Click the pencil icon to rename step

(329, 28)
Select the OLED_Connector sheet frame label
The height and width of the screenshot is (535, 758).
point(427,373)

========================

Quote the lines of the listing above that run from the line with "Select the OLED_Connector sheet frame label" through its last line, both included, and nothing else.

Problem solution:
Select the OLED_Connector sheet frame label
The height and width of the screenshot is (535, 758).
point(427,373)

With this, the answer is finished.